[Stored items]
────────────────
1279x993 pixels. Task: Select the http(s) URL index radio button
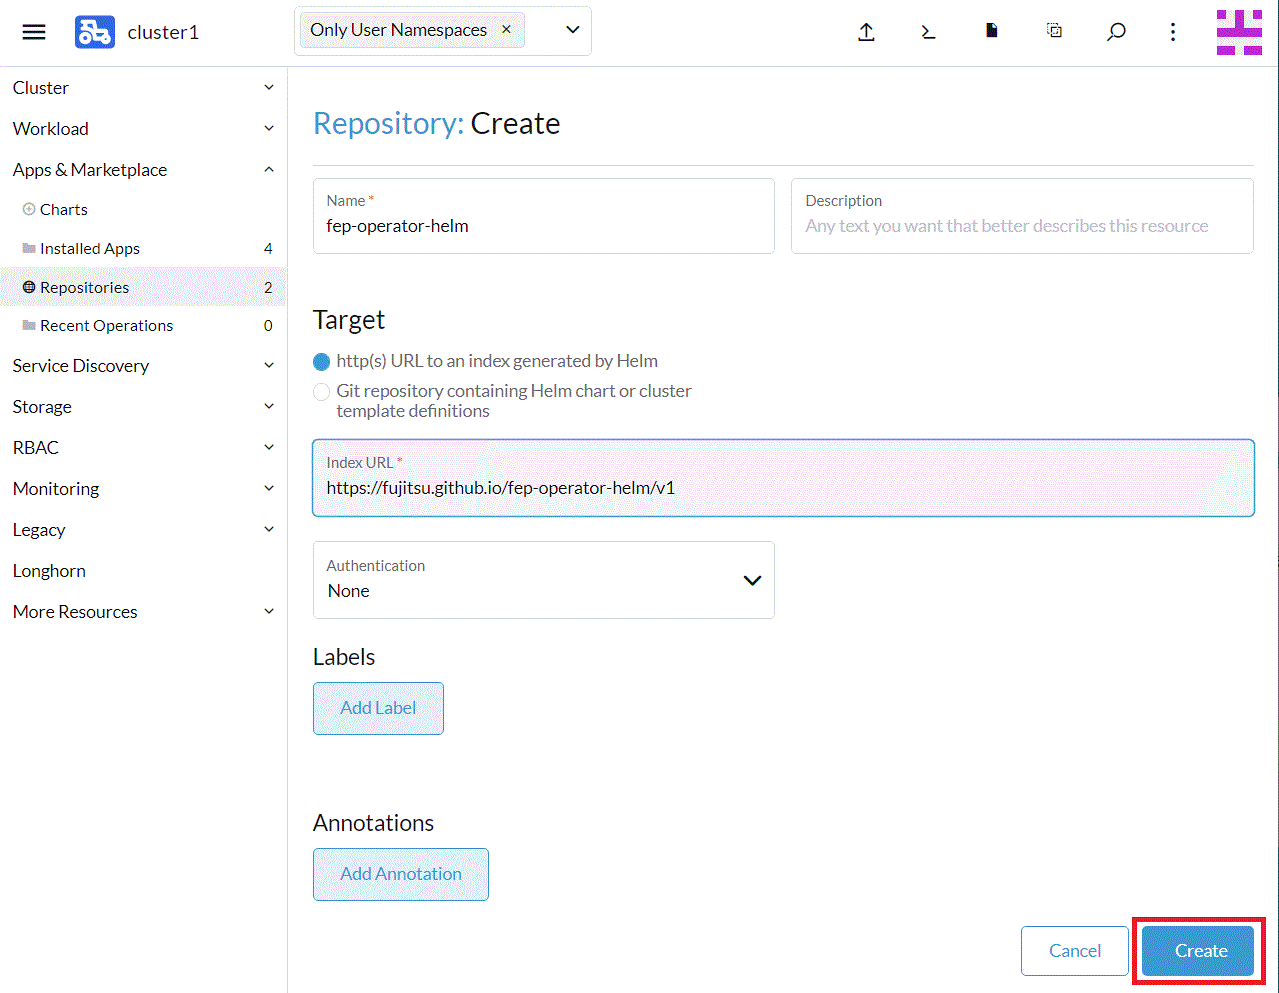pyautogui.click(x=321, y=362)
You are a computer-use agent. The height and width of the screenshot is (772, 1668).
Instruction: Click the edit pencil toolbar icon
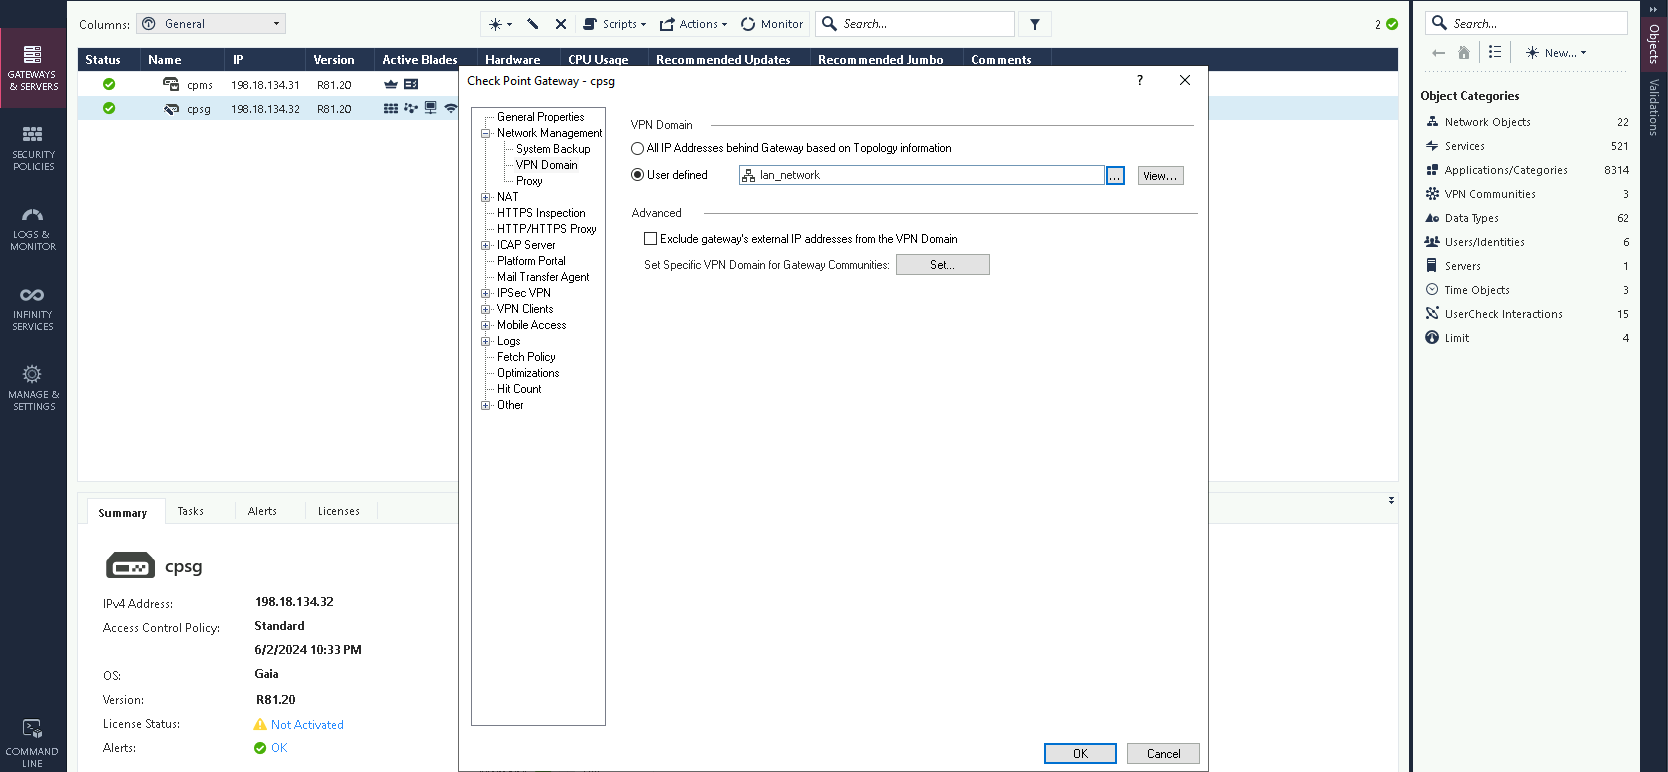tap(533, 24)
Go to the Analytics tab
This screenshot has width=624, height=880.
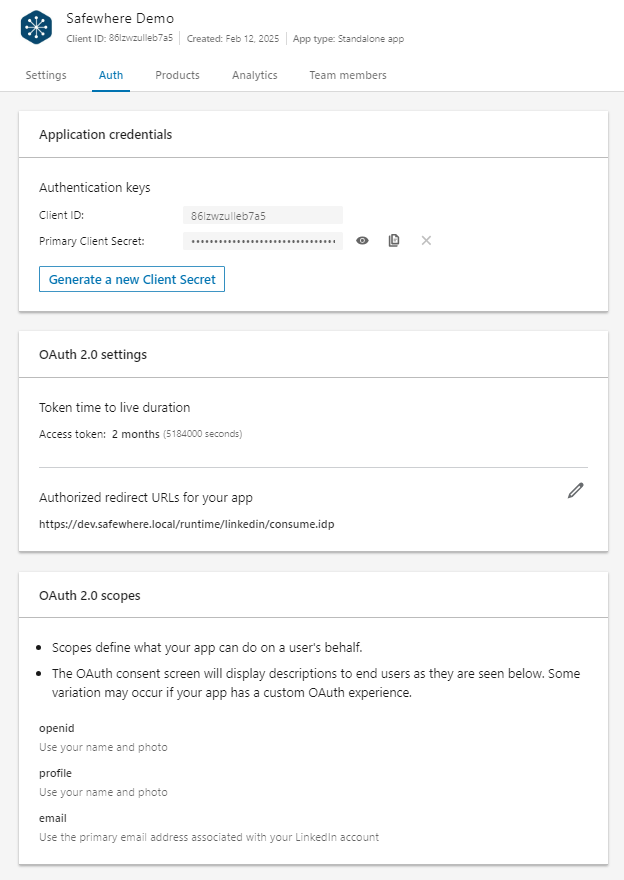click(254, 75)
────────────────
• **EXERCISE DIRECTIONS**:
Working from the line with "Go to the Analytics tab" down through the last line of the records, give every line again exactly, but no pictures.

• **ANSWER TO THIS PROBLEM**:
Go to the Analytics tab
This screenshot has width=624, height=880.
click(254, 75)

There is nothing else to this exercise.